De qui se moque-t-on ? Il faudra bien un jour qu’on nous dise comment il faudra encadrer les étudiants et combien de dizaines de postes il faudrait créer pour cela (ce qui est fort peu probable à moins de croire encore au père noël) ou nous annoncer que nous serons assignés à résidence pour assurer en continu le service de « nursing » de nos étudiants en quête de guide.

Pourquoi pratiquer la politique de l’autruche alors que nous savons très bien que les choses qui fâchent viendront en leur temps et que l’addition sera salée ? N’attendons pas la généralisation du cancer.
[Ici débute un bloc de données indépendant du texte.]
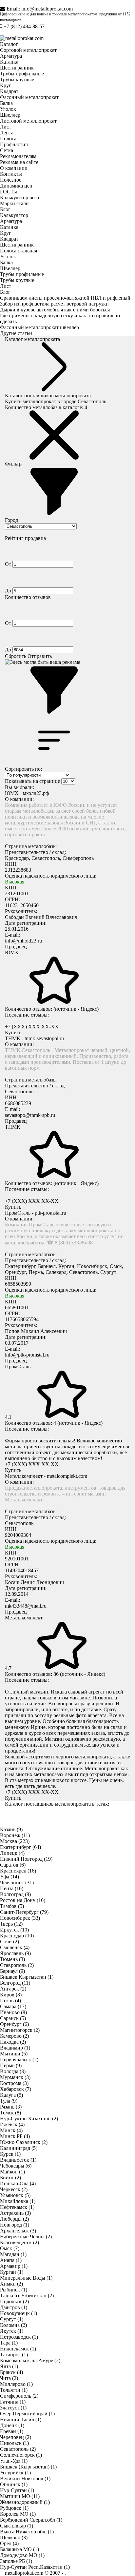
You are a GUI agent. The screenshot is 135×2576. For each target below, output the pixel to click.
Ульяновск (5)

Nous ne devons plus attendre pour interpeller les responsables et les contraindre à nous donner des réponses, notamment concernant les moyens (ou l’absence de moyens) qui seront mis en œuvre. La démocratie n’est pas autre chose que cela.

Le LMD est une religion qui, comme toute religion, repose sur des dogmes qui nous sont assénés par des irresponsables qui s’enivrent d’une rhétorique creuse et moderniste (dont je donnerai des illustrations dans les prochains épisodes).

Il faut organiser dès aujourd’hui un large débat sur cette question. Il n’est pas normal que les intellectuels que nous prétendons être se taisent. Ceux qui sont favorables à ce projet doivent le dire sans honte et nous leur montrerons qu’ils se trompent, dans une « disputatio » digne de notre tradition universitaire ancienne.

Les organisations syndicales favorables à la réforme ne peuvent pas se contenter d’une pétition de principe ; elles sont sommées de s’expliquer pour ne pas apparaître comme des sectes asservies à un dogme. Celles qui sont contre doivent imposer ce véritable débat (dont elle ne doivent pas avoir peur car l’exemple donné ci-dessus n’est bien sûr pas isolé). Pour cela, elles doivent refuser le piège tant à la mode de la décentralisation.. . y compris celle des luttes car cela revient à botter en touche.

Ce travail « socratique » doit être fait dès demain au niveau de notre université. Nous avons tous les éléments pour démontrer l’absurdité et le caractère dangereux de toute la quincaillerie qui nous est proposée.

Je termine en saluant sans ironie le travail de tous les « malgré-eux » qui ont élaboré ces projets, enrôlés qu’ils étaient dans une guerre qui n’était pas la leur. Il méritent le respect et ne sont nullement des traîtres.